One of the most common and talked about hand problems today, carpal tunnel syndrome, affects an extremely wide and diverse group of individuals. Carpal tunnel syndrome develops as a result of increased pressure on the median nerve as it passes from the forearm to the hands supplying sensation to all of the digits except for the little finger. This increased pressure on the median nerve can develop for a number of reasons. Frequently, individuals who anatomically have a rather tight carpal tunnel begin with find themselves in jobs, sports, or hobbies that require repetitive flexion of the wrist or prolonged power gripping. Such activities increase the pressure in the carpal tunnel in the wrist and, thus, the pressure on median nerve.
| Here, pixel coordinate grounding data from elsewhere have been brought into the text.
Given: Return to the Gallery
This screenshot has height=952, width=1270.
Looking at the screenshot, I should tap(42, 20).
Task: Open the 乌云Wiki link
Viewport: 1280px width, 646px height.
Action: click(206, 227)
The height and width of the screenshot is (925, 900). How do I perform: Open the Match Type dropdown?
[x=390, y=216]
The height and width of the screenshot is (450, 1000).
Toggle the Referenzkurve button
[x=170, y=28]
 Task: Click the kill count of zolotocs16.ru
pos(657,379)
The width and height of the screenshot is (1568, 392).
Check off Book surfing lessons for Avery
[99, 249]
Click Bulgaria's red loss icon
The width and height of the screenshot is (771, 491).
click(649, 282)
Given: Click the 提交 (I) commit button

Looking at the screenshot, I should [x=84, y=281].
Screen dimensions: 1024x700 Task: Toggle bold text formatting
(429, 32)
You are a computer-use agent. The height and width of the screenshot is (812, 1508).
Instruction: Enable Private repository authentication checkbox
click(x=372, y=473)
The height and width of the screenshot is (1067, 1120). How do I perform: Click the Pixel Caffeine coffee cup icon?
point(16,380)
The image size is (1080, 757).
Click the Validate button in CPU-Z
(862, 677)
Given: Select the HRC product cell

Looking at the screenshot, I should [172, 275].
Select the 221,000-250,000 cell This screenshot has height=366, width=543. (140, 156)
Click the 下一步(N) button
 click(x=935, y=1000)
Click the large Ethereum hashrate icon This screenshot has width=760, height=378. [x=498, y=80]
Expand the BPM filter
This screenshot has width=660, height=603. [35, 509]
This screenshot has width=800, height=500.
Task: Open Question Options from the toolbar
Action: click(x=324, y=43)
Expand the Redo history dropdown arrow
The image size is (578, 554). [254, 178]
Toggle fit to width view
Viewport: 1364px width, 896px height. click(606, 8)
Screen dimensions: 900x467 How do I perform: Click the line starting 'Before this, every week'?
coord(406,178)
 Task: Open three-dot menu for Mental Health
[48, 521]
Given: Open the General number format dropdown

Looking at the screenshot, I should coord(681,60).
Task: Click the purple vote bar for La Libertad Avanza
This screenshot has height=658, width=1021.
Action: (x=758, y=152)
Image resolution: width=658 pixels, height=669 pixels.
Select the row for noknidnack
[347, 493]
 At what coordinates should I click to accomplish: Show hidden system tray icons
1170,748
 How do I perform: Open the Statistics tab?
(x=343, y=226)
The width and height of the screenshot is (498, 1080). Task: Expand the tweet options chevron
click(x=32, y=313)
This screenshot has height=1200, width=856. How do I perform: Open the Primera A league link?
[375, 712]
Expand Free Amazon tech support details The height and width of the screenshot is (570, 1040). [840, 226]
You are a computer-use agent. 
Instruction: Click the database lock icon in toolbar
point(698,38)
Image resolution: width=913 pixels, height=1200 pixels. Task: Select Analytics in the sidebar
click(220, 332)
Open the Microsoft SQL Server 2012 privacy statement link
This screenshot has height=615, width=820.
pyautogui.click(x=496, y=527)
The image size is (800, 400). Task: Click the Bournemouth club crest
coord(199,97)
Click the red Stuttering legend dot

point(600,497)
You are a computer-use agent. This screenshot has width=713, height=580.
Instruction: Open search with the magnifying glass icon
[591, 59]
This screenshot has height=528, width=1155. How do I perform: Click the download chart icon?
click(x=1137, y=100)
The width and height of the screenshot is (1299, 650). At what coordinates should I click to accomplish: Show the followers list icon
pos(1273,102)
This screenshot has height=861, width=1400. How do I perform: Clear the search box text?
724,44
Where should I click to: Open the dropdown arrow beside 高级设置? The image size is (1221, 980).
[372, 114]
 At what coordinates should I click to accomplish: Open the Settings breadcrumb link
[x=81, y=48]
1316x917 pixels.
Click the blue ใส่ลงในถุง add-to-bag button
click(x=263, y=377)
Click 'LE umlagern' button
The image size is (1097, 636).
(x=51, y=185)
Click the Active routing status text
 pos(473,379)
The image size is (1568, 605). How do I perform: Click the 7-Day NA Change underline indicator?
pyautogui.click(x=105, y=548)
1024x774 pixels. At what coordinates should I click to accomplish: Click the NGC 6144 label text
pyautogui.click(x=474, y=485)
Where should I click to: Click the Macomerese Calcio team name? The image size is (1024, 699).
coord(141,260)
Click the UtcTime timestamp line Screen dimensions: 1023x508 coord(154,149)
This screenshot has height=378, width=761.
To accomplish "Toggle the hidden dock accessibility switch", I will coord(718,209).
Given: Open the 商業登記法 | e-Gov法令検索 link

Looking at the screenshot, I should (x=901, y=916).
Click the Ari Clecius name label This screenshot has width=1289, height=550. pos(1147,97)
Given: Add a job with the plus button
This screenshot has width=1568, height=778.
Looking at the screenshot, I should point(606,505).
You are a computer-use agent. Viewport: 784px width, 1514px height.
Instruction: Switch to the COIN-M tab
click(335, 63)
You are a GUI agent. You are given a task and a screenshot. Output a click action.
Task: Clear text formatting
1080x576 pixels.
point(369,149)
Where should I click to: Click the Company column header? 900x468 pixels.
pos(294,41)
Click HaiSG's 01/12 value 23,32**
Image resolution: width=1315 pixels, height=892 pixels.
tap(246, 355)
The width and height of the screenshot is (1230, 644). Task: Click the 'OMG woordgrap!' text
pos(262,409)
Pressure on this nerve leads to numbness in the hand and fingers and severe pain that often radiates proximally to the forearm and even to the shoulder. Patients from all walks of life can develop carpal tunnel syndrome. Symptoms can develop not only from heavy use of the hand but also from lighter repetitive use as is seen in an office worker using a computer keyboard many hours a day. Patients often complain of sleep disturbances, weakness or clumsiness of their hands and difficulty performing simple tasks such as driving or blow drying their hair.
 
Carpal tunnel syndrome can be diagnosed by a combination of patient history, clinical exam and, when necessary, diagnostic tests. Treatment of carpal tunnel syndrome in its earliest stages can begin with conservative nonoperative techniques involving hand therapy, splinting of the wrist, and modification of work activities. In some patients, limited steroid injections into the carpal tunnel can provide at least temporary relief from pain symptoms.
 
For patients with longer standing, more severe symptoms, surgery can often provide rapid, safe and predictable relief of symptoms of pain and numbness. Minor carpal tunnel release surgery involves a simple 12 to 15 minute procedure using a less than 2 cm incision at the base of the hand to release the band of tissue compressing the nerve. Recovery and return to work is usually quick and uneventful. Most patients recover completely from their pre-op symptoms of pain and numbness and resume a fuller, richer lifestyle.